[PROVIDED ENTRIES Boundary: Start]

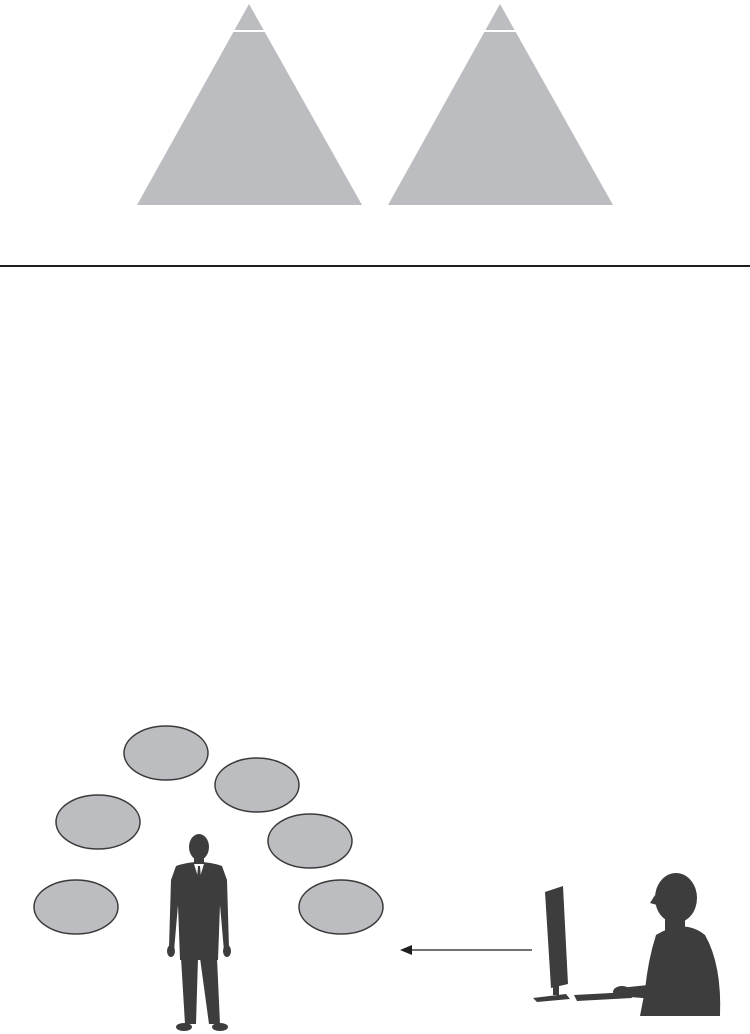 The image size is (750, 1034). Describe the element at coordinates (375, 104) in the screenshot. I see `pyramids-figure` at that location.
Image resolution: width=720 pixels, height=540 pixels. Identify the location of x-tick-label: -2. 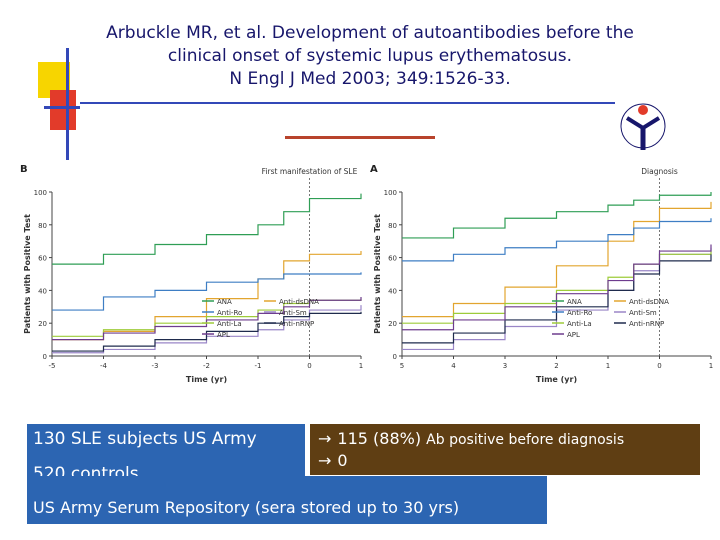
(206, 366).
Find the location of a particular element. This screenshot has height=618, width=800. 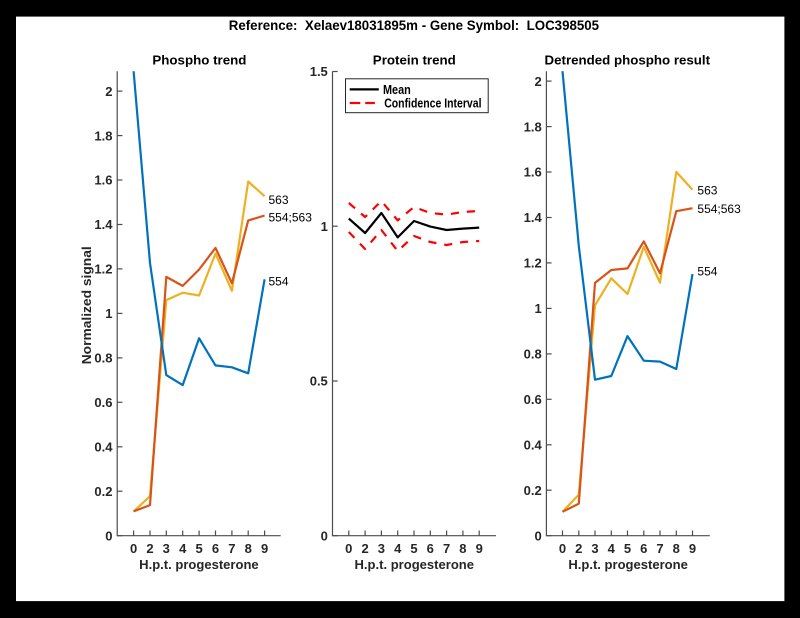

svg-text: Confidence Interval is located at coordinates (432, 104).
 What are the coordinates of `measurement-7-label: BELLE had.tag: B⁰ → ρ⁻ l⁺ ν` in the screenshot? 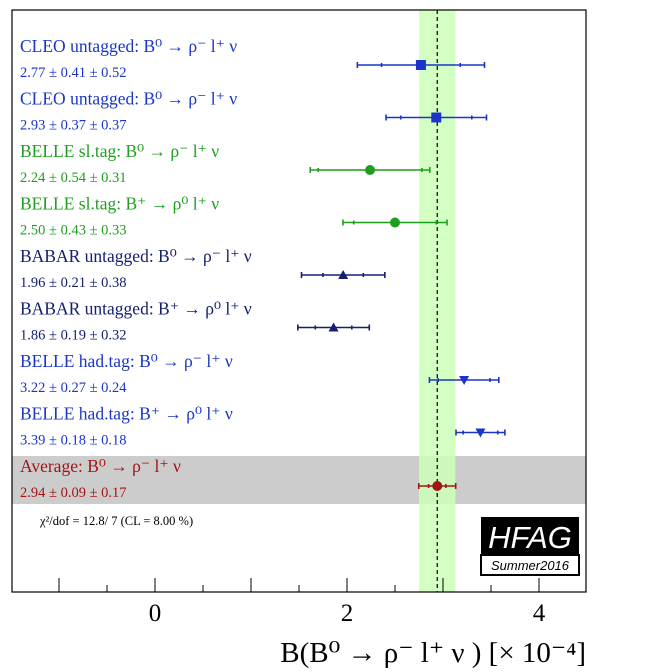 It's located at (126, 361).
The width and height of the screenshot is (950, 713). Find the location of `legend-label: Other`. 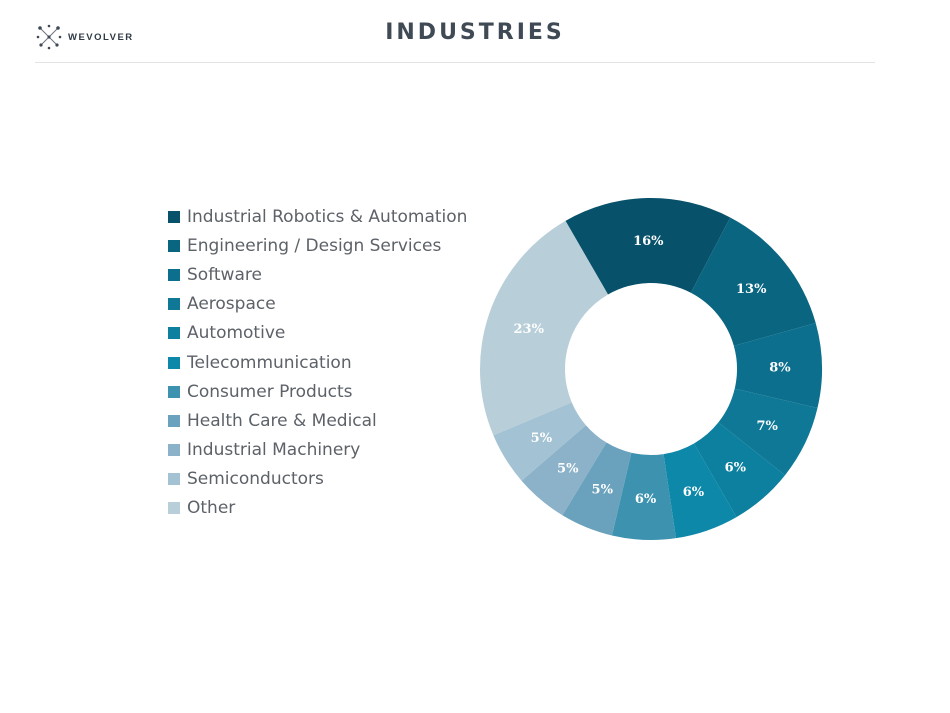

legend-label: Other is located at coordinates (212, 508).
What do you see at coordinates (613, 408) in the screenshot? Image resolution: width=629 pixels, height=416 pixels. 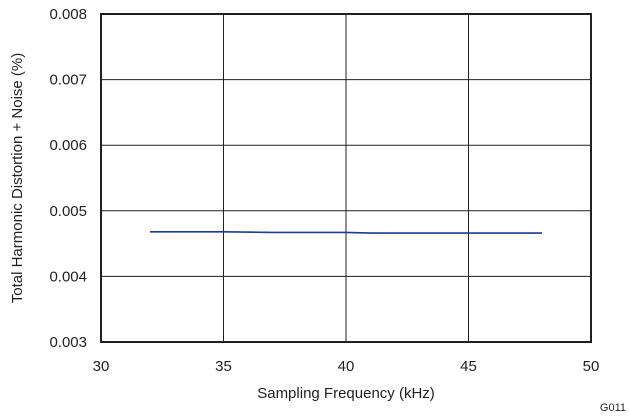 I see `figure-code: G011` at bounding box center [613, 408].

[PROVIDED ENTRIES Boundary: End]

§ **TASK GOAL**
Reproduce the lines from the start of the records through the line containing "svg-text: Confidence Interval", including that line, and leave the pictures out.

§ **YOUR RESPONSE**
 The image size is (750, 1034). Describe the element at coordinates (375, 104) in the screenshot. I see `pyramids-figure` at that location.
Image resolution: width=720 pixels, height=540 pixels. Identify the location of x-tick-label: -2. 
(206, 366).
Find the location of a particular element. This screenshot has height=618, width=800. 

svg-text: Confidence Interval is located at coordinates (432, 104).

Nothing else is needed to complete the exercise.